The following example shows how to create a sound annotation with audio data extracted from a media file in the application’s assets:

// The audio decoder supports decoding audio tracks from all media formats that are supported by `MediaExtractor`.
// Even video file formats are supported.
val audioExtractor = AudioExtractor(this, Uri.parse("file:///android_asset/media-file.mp3"))

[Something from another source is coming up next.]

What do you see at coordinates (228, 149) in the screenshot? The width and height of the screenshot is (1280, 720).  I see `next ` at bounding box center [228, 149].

// If there is more than one audio track, use this call to select which track should be extracted.
// The first audio track is selected by default.
// audioExtractor.selectAudioTrack(0);

// Extract the audio track asynchronously.
audioExtractor.extractAudioTrackAsync().subscribe {
    embeddedAudioSource->
    // Create a new sound annotation from the extracted audio track.
    val soundAnnotation = SoundAnnotation(
        // Page index 0.
        0,
        // Page rectangle (in PDF coordinates).
        RectF(...),
        // Embedded audio source returned by the audio extractor.
        embeddedAudioSource)

    // Add the created annotation to the page.
    document.getAnnotationProvider().addAnnotationToPage(soundAnnotation)
}
// The audio decoder supports decoding audio tracks from all media formats that are supported by `MediaExtractor`.
// Even video file formats are supported.
AudioExtractor audioExtractor = new AudioExtractor(this, Uri.parse("file:///android_asset/media-file.mp3"));

// If there is more than one audio track, use this call to select which track should be extracted.
// The first audio track is selected by default.
// audioExtractor.selectAudioTrack(0);

// Extract the audio track asynchronously.
audioExtractor.extractAudioTrackAsync().subscribe(embeddedAudioSource -> {
    // Create a new sound annotation from the extracted audio track.
    SoundAnnotation soundAnnotation = new SoundAnnotation(
        // Page index 0.
        0,
        // Page rectangle (in PDF coordinates).
        new RectF(...),
        // Embedded audio source returned by the audio extractor.
        embeddedAudioSource);

    // Add the created annotation to the page.
    document.getAnnotationProvider().addAnnotationToPage(soundAnnotation);
});

For a full example, take a look at AnnotationCreationExample inside the Catalog app.

Supported Audio Formats

The PDF specification defines multiple audio encoding formats that can be used for embedded audio data. PSPDFKit for Android supports playback of the most commonly used encoding, AudioEncoding#SIGNED. The supported sample rates and sample sizes depend on the target device. Android guarantees that the 16-bit sample size is supported on all devices (see AudioFormat#ENCODING_PCM_16BIT). This sample size is used for sound annotation recording and audio extraction (using AudioExtractor) as well.

AudioExtractor uses the MediaExtractor class from the Android SDK. This means that the supported media formats depend on the target device. Most variations of MP3 audio and MP4 video formats should be supported by most devices. However, please test your code on an actual device, as support in emulator environments can be different.